Zilliqa announced on Oct. 14 that the network has implemented a new mechanism that will cut mining rewards for ZIL miners by half ahead of Zilliqa 2.0

Zilliqa implements monthly halving mechanism for mining rewards

Public blockchain network Zilliqa has activated a new mechanism that will see mining rewards halved for the next three months.

On Oct. 14, the Zilliqa (ZIL) team announced that the proposal to reduce block rewards for miners by half has passed a community vote. As a result, the network has implemented the mechanism that allows miner rewards to diminish by 50% every month, as part of the roadmap to transitioning to proof-of-stake via Zilliqa 2.0.

In Zilliqa 2.0, the network will fully transition from proof-of-work, where miners earn block rewards for securing the network. Like Ethereum (ETH) did via the merge, Zilliqa will become a PoS blockchain with this upcoming milestone.

As the platform moves closer to the upgrade, cutting miner rewards will align the interests of miners and validators. During this period, ZIL miners will shift to supporting the network through staking.

GZIL holders voted on the proposal from Sept. 28 through Oct. 12. According to a blog post, the vote that closed on Oct. 12 had a 97% approval rate.
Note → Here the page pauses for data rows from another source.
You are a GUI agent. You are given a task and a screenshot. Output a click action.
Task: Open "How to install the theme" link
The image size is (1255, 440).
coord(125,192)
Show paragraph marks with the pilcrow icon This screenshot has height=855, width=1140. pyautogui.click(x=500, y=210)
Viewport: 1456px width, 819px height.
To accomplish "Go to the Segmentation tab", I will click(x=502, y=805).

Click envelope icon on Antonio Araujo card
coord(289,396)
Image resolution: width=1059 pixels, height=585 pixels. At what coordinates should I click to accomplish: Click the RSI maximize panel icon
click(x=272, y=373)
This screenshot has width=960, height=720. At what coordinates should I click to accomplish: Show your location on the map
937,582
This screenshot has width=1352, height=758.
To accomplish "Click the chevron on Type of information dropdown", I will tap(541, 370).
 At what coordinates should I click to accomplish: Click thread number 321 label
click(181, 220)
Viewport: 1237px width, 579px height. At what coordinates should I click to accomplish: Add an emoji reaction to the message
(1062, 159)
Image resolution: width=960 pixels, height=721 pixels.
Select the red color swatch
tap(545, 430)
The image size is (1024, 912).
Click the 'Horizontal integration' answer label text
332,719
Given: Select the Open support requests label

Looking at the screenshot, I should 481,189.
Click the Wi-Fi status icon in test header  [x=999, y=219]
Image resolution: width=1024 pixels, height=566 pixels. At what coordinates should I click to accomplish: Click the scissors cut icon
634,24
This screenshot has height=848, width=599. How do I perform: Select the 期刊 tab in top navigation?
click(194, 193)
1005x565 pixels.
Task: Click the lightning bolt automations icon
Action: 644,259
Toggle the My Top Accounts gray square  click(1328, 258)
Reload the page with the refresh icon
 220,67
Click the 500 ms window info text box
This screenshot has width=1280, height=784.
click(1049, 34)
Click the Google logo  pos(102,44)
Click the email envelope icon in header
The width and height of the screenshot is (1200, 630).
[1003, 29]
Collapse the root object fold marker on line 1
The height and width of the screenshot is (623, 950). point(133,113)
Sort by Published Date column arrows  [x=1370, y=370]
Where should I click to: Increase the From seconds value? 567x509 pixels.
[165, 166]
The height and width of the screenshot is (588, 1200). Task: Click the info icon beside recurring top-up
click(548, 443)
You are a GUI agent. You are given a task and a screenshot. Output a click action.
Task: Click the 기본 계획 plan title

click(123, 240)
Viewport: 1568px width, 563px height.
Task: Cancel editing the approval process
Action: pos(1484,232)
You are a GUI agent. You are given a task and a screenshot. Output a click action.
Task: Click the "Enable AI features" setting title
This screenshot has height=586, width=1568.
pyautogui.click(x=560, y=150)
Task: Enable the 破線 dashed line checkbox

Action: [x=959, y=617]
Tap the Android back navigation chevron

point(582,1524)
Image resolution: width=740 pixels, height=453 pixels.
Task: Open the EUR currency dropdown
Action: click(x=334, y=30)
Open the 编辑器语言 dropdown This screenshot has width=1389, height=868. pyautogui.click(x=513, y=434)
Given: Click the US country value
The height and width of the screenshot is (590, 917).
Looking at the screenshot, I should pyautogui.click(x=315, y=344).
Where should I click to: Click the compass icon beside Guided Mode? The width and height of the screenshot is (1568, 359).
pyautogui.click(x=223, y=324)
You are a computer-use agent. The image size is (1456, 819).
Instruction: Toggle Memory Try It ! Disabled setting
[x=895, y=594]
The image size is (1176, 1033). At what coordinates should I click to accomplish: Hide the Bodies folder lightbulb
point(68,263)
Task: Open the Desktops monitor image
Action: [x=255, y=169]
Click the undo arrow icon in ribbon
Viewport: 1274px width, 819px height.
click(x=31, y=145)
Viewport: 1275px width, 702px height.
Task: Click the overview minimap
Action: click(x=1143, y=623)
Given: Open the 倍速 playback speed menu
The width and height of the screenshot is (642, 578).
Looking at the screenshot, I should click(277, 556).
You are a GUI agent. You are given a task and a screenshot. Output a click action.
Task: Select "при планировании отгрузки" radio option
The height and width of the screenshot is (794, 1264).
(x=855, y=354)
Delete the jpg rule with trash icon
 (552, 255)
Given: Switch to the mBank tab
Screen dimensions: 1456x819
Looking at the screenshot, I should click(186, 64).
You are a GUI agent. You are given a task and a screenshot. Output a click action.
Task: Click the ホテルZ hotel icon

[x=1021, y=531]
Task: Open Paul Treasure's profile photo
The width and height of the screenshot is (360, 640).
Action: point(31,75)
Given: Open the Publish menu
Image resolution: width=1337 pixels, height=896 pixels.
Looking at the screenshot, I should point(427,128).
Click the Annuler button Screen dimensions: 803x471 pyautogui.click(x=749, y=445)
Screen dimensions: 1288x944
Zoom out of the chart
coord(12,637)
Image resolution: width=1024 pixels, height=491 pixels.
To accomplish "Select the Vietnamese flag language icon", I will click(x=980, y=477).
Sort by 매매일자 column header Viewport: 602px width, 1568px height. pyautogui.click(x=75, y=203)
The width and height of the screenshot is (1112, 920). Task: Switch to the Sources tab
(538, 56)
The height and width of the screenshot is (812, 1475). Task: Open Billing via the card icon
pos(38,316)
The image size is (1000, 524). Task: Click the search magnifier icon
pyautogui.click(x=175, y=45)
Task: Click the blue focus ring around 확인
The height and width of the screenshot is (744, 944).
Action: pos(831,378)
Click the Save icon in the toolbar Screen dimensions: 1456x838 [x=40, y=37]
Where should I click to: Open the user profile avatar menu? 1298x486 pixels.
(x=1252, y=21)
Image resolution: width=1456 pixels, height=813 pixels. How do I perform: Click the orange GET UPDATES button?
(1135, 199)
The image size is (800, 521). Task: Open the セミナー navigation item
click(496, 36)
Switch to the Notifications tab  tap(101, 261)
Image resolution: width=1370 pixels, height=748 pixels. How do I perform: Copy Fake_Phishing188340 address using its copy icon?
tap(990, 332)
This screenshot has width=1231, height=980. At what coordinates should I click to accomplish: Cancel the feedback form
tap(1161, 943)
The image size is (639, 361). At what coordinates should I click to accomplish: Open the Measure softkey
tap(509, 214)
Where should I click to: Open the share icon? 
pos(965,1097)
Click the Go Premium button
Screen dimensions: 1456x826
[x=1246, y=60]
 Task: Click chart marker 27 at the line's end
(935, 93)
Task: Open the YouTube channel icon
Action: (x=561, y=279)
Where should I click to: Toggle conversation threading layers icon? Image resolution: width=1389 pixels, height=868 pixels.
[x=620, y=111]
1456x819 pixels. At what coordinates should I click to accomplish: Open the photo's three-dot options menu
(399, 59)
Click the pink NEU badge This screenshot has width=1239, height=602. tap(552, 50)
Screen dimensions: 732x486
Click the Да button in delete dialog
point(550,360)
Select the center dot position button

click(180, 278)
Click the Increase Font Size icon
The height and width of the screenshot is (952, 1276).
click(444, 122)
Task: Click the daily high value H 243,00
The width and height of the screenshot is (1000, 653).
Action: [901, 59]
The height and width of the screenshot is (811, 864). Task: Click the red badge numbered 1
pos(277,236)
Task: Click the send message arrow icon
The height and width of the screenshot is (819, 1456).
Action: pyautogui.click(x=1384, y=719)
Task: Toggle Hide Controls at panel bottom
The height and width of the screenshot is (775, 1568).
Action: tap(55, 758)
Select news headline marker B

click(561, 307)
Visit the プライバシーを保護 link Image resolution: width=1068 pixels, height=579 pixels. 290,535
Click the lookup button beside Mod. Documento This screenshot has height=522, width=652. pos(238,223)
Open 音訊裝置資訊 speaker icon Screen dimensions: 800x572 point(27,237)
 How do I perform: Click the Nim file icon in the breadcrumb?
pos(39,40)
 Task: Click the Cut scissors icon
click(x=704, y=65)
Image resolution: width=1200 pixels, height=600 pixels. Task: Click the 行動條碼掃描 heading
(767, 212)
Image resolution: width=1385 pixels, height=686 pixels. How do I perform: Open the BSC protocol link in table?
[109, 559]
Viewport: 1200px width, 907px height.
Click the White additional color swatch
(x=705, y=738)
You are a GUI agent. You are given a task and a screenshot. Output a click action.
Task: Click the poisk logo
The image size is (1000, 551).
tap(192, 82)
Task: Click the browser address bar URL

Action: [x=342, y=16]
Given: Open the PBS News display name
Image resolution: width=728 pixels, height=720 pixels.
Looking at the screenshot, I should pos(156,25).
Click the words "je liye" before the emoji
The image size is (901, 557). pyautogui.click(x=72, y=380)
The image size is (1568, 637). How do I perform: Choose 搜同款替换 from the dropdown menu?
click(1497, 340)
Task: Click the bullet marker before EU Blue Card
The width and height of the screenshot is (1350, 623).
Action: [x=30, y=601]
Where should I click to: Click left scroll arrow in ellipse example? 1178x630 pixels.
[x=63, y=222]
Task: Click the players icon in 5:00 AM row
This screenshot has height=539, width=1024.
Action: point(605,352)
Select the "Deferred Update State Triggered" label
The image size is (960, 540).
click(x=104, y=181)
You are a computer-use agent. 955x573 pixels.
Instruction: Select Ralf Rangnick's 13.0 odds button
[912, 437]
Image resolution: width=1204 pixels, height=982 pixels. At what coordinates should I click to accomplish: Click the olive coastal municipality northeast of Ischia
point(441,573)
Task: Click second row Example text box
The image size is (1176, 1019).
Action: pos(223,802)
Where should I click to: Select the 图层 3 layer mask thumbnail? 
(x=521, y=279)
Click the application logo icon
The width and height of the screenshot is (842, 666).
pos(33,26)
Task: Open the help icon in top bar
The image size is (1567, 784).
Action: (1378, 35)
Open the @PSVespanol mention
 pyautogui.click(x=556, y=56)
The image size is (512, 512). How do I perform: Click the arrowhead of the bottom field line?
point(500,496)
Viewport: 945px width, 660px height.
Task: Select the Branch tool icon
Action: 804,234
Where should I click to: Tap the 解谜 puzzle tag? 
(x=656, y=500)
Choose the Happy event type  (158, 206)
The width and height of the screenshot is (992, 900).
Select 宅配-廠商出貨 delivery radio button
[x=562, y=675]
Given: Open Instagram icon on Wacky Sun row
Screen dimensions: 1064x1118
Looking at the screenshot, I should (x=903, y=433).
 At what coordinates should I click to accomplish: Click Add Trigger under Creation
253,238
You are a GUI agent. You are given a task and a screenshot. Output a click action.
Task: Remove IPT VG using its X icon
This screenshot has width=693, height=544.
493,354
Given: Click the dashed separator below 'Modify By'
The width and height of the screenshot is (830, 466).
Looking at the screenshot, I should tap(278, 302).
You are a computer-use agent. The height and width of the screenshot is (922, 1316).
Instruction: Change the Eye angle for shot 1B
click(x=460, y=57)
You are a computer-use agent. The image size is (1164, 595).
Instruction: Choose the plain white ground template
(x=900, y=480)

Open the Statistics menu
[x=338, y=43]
Miners will therefore earn 22.25% of the rewards originally earmarked for October, 20% of November rewards, and 12.5% of December rewards.

According to the Zilliqa team, the surplus tokens from the ZIL allocated to miners before the halving will go toward other community initiatives. These include allocations to community-driven investments and incentive programs.

ZIL holders reacted positively to the news, with crypto.news market data showing the altcoin’s price rising by more than 8% to hit an intraday high of $0.01584 across major exchanges. The token, however, traded around $0.01546 at the time of writing, up 5% in 24 hours.